Enfin, le cadre réglementaire et le contexte politique dans lesquels se sont inscrites les pratiques évoquées plus haut ont non seulement permis mais parfois même encouragé le déclin de certains quartiers au sein des villes états-uniennes. L’échelle fédérale a particulièrement attiré l’attention des chercheurs dans la mesure où la politique menée par le gouvernement américain après la Seconde Guerre mondiale via la Federal Housing Administration (FHA) a contribué à subventionner la fuite des classes moyennes vers les suburbs tout en favorisant le confinement des populations noires dans les quartiers centraux, notamment via leur discrimination dans l’accès au crédit (Gotham, 2000 ; Kimble, 2007 ; Sugrue, 1996). A l’échelle métropolitaine, différents cas ont été étudiés pour montrer le rôle actif joué par les pouvoirs locaux dans l’abandon de certains quartiers, prioritairement ceux abritant des populations jugées « indésirables ». L’exemple le plus extrême d’une telle politique est « l’abandon planifié » (Metzger, 2000) des quartiers les plus dégradés de New York, et plus particulièrement du Bronx, dans les années 1970. Cet abandon sélectif s’inscrivait dans une perspective de « rétrécissement planifié » (planned shrinkage), idéologie prônée par le chef du service logement de New York, Roger Starr, pour faire face au nombre croissant de logements abandonnés.
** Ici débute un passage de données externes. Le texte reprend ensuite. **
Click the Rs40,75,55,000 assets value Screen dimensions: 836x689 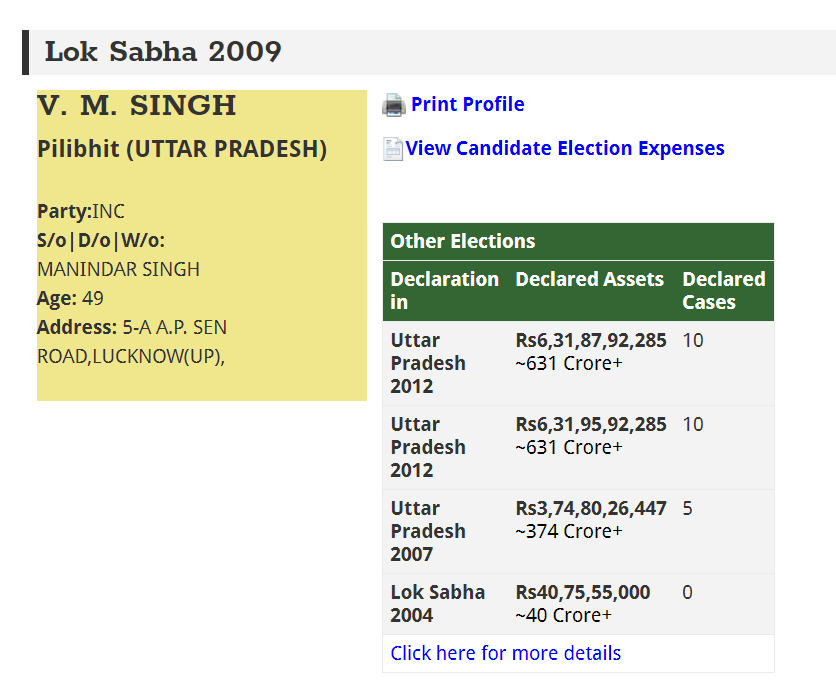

Inspiré par la « neighborhood life-cycle theory », le retrait des services municipaux (pompiers, police, collecte des déchets, etc.) visait à encourager le dépeuplement progressif des quartiers les plus délabrés tout en concentrant les ressources de la municipalité, déjà limitées dans un contexte de crise fiscale, sur des espaces jugés plus viables (Metzger, 2000). L’abandon sélectif mené par les autorités a conduit dans ces quartiers à la destruction d’une large partie du parc immobilier par les incendies et à une crise sociale et sanitaire durable (Wallace, 1988). Au-delà même des choix politiques volontaristes relatifs au délaissement urbain, la complexité du millefeuille législatif américain rend les pouvoirs publics souvent impuissants face à ce phénomène : « it is a problem that crosses bureaucratic lines ; no single city

government department has authority to effectively address the problem » (Accordino et Johnson, 2000,

p. 303) ; d’autant que la législation qui régit la gestion des propriétés vacantes est souvent conçue à l’échelle des états et non à celle des municipalités chargées de l’appliquer, de sorte que la capacité d’action municipale est parfois très limitée : « Many states impose strict constraints upon cities to

protect the interests of property owners. In some states, it may take two or more years for a city to wend its way through court procedures to acquire a tax-delinquent property » (Accordino et Johnson, 2000, p. 309).

L’ensemble de ces acteurs intervient dans la formation d’un marché de l’immobilier dégradé, c’est pourquoi l’approche privilégiée ici vise à éclairer les stratégies singulières adoptées par ces groupes d’acteurs et par les individus qui les constituent. A l’analyse minutieuse d’une

33 seule catégorie sociologique prise isolément des autres, ce travail substitue une approche relationnelle qui explore les réseaux tissés par ces divers acteurs autour de la question des propriétés délaissées, afin d’expliquer la constitution d’un produit immobilier spécifique et son rôle dans les échanges économiques, mais aussi politiques et idéologiques.